Which lines below contain the word "magnifier"? Copy each of them.
..............................
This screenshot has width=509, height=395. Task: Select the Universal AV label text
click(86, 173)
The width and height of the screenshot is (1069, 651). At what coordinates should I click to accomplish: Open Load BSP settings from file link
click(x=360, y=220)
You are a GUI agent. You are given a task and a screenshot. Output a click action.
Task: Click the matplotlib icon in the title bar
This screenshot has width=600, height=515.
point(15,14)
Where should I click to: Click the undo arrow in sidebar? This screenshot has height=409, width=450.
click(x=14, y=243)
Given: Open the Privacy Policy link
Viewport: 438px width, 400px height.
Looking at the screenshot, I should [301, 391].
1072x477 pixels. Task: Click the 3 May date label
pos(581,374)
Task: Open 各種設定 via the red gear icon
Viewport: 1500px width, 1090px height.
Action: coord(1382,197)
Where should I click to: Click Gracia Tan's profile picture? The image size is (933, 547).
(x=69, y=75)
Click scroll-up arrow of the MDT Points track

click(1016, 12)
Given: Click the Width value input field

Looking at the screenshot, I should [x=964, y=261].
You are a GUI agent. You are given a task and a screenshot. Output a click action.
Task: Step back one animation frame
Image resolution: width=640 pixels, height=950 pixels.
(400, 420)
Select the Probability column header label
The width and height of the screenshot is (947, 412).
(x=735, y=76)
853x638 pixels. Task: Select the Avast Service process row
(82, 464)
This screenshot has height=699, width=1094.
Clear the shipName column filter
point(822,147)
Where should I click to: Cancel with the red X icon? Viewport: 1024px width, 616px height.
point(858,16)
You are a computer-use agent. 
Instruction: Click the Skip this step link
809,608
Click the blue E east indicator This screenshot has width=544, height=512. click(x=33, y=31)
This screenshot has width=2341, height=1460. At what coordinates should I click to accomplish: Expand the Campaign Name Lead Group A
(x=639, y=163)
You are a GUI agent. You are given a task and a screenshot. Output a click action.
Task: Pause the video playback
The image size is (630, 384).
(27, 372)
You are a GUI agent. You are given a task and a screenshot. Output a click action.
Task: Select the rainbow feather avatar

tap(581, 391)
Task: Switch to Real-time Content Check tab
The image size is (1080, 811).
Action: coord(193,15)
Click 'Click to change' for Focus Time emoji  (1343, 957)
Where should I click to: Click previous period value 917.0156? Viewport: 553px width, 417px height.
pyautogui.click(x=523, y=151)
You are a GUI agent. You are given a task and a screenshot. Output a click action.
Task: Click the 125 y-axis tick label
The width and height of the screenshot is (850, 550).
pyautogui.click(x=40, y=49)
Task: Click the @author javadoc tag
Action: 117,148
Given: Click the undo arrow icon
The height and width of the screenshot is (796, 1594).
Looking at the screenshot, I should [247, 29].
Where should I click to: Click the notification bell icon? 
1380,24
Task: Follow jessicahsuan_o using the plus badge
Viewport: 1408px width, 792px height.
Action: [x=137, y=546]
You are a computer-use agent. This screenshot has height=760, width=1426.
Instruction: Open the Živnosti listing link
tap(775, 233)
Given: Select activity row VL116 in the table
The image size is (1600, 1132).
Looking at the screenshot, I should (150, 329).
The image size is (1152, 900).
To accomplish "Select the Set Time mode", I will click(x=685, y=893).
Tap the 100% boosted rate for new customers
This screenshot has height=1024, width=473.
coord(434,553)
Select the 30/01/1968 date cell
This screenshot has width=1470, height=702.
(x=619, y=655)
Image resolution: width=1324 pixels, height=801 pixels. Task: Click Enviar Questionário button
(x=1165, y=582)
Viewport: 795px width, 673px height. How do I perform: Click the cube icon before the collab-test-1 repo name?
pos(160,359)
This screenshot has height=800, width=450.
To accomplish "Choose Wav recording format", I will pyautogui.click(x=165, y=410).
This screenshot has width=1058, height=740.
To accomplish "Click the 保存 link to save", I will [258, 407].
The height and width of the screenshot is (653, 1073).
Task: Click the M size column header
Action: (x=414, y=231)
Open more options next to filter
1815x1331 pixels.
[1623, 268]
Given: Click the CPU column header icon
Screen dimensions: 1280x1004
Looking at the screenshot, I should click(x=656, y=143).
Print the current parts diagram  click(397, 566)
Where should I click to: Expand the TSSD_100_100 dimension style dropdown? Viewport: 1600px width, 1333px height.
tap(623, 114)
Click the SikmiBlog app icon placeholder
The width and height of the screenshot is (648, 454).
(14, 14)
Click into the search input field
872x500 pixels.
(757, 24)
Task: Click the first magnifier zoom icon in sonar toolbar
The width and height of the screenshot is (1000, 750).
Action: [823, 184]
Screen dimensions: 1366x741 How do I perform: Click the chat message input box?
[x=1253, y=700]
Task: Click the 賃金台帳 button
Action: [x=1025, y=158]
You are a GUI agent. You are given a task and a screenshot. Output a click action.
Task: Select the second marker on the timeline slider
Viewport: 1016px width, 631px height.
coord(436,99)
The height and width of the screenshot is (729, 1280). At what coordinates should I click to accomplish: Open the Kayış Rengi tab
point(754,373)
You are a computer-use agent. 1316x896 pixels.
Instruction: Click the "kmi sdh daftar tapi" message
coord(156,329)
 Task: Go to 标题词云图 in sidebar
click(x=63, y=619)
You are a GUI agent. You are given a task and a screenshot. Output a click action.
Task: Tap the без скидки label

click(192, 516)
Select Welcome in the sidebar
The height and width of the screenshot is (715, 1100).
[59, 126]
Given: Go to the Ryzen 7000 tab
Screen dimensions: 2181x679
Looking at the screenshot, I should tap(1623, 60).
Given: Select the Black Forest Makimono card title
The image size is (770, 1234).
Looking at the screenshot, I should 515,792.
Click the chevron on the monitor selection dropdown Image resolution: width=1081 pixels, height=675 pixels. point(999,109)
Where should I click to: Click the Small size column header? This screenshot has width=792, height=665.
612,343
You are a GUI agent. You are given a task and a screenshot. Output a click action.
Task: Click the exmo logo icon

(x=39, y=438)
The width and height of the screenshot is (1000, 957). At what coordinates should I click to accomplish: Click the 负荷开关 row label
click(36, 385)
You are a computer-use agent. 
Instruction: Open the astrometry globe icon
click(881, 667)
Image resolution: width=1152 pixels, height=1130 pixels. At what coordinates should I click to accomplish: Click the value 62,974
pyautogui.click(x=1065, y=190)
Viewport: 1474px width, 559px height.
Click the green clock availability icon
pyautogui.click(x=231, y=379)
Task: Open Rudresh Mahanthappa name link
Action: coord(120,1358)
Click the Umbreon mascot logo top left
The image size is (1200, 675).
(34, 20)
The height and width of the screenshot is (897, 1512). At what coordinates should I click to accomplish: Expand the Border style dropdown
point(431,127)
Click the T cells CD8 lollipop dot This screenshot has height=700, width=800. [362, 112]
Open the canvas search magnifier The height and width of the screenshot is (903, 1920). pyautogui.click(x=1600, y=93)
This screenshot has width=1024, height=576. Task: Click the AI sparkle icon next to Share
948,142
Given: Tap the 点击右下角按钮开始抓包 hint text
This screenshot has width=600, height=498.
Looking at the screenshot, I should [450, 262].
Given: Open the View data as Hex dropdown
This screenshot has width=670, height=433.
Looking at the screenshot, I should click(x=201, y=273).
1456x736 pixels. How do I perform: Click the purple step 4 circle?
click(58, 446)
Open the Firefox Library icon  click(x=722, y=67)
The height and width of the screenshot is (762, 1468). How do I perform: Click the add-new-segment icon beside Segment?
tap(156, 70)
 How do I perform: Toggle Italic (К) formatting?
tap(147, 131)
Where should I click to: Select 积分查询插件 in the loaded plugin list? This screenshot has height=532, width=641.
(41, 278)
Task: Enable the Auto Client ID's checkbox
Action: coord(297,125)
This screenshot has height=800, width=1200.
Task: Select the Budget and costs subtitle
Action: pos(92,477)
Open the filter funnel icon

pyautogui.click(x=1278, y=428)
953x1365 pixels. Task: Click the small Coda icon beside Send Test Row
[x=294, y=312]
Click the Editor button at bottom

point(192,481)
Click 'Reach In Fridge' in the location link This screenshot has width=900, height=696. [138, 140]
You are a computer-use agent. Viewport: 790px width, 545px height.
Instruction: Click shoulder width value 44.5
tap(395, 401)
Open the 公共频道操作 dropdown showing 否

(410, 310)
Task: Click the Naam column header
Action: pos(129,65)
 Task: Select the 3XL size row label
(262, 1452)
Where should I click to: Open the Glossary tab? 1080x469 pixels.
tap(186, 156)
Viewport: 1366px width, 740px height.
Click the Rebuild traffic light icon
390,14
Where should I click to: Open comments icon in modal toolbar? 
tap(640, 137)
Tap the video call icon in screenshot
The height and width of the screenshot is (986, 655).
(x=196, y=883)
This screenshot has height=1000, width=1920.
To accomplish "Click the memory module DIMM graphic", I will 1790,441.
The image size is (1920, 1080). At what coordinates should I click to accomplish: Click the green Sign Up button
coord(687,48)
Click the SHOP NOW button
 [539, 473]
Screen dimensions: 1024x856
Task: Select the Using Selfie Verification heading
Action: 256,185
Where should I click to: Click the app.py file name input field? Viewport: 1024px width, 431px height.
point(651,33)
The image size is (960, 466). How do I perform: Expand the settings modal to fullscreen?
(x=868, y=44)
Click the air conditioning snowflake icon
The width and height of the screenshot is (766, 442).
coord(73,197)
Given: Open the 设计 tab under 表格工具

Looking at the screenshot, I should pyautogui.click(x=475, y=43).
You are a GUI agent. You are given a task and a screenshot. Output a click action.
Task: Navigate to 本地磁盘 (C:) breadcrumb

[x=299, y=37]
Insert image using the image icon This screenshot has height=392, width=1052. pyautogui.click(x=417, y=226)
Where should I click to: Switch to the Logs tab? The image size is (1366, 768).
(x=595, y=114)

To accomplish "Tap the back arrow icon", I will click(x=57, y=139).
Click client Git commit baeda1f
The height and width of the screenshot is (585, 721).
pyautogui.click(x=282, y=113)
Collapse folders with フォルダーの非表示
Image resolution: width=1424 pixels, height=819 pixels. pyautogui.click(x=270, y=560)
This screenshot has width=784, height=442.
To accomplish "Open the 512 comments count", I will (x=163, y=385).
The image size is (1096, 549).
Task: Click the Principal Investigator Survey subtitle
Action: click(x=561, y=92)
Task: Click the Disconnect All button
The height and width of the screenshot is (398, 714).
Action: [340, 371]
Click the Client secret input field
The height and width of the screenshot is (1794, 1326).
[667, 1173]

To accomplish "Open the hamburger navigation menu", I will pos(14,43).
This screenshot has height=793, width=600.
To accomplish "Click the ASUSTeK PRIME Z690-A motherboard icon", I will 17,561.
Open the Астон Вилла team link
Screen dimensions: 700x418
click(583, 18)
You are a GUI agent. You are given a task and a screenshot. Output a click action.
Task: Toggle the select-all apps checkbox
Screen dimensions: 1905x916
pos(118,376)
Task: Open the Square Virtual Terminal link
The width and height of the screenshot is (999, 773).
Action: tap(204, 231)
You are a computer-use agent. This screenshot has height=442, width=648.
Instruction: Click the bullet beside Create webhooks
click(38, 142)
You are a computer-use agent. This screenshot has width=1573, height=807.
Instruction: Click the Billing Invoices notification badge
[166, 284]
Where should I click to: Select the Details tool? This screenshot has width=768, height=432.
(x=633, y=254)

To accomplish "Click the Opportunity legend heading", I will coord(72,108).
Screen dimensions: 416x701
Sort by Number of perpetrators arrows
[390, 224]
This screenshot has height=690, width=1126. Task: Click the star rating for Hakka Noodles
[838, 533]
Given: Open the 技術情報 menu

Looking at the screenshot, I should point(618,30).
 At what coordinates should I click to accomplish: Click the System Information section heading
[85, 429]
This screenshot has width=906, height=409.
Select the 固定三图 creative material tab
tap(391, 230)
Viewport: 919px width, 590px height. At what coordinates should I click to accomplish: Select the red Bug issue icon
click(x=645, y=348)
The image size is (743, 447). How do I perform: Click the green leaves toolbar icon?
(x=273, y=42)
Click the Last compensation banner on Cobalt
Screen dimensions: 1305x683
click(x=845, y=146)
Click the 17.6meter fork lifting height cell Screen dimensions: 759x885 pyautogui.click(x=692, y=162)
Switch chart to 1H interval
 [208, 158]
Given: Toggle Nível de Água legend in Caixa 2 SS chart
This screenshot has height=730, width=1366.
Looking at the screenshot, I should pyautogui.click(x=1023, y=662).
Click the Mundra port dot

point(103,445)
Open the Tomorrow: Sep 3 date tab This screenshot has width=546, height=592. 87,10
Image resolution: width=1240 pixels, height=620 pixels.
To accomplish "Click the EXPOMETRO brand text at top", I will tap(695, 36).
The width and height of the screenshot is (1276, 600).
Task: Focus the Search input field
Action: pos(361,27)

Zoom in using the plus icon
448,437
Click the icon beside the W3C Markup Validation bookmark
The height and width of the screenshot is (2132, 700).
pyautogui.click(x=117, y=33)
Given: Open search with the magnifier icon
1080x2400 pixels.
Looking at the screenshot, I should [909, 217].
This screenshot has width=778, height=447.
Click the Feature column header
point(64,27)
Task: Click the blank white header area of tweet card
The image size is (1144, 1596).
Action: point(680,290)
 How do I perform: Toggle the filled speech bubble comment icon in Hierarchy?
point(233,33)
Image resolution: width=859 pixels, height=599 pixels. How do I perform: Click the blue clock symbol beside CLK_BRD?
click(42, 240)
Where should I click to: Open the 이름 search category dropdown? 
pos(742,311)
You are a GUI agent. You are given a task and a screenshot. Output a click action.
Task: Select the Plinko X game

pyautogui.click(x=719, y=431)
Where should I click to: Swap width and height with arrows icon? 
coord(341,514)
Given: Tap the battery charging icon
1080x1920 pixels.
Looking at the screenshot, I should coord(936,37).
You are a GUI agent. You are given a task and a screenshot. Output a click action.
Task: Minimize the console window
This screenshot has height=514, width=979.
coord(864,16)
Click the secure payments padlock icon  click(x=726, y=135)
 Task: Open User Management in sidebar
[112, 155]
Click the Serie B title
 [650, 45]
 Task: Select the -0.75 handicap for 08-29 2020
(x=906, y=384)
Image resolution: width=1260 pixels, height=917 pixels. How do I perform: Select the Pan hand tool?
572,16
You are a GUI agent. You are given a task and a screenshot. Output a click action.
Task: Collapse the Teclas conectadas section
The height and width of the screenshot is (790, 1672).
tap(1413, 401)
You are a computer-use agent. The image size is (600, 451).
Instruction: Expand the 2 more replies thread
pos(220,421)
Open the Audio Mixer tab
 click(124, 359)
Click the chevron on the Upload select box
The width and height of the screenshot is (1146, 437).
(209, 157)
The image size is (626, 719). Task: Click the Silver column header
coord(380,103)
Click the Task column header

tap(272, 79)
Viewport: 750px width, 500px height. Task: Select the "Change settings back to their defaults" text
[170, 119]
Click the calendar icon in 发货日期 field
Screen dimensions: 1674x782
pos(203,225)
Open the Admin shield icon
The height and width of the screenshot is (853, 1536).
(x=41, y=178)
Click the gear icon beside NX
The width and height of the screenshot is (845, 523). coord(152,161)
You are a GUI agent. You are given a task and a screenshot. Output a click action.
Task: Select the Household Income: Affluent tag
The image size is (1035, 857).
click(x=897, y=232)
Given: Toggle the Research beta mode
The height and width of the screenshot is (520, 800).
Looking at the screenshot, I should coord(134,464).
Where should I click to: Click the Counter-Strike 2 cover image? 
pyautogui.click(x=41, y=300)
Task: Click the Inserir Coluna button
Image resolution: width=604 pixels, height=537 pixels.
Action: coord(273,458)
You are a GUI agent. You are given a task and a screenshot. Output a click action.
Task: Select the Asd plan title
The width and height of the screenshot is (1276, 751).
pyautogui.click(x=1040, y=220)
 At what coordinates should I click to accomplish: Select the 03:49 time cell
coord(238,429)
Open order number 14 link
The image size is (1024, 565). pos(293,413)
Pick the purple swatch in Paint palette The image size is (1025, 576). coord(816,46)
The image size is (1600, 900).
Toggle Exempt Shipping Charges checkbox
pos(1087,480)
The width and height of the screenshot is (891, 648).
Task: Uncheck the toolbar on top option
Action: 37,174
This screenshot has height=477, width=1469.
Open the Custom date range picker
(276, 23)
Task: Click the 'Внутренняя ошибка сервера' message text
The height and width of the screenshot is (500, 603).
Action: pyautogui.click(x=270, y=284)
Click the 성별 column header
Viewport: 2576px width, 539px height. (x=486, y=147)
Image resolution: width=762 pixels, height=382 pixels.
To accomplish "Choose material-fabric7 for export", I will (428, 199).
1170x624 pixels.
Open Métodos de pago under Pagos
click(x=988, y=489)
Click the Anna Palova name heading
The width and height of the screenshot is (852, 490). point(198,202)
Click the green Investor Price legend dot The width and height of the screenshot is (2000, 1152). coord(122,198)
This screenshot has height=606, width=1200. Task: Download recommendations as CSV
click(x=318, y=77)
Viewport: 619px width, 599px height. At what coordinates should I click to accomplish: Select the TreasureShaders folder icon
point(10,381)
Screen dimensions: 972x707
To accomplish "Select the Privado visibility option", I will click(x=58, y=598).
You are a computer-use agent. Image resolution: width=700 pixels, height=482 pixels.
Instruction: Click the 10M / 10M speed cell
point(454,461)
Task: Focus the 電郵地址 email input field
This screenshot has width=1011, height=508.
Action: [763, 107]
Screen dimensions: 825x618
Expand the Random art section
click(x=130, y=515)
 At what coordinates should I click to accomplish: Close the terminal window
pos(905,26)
..............................
■ ANSWER TO THIS TASK
Task: Click the first magnifier zoom icon in sonar toolbar
Open the canvas search magnifier The height and width of the screenshot is (903, 1920). pyautogui.click(x=1600, y=93)
Given: Open search with the magnifier icon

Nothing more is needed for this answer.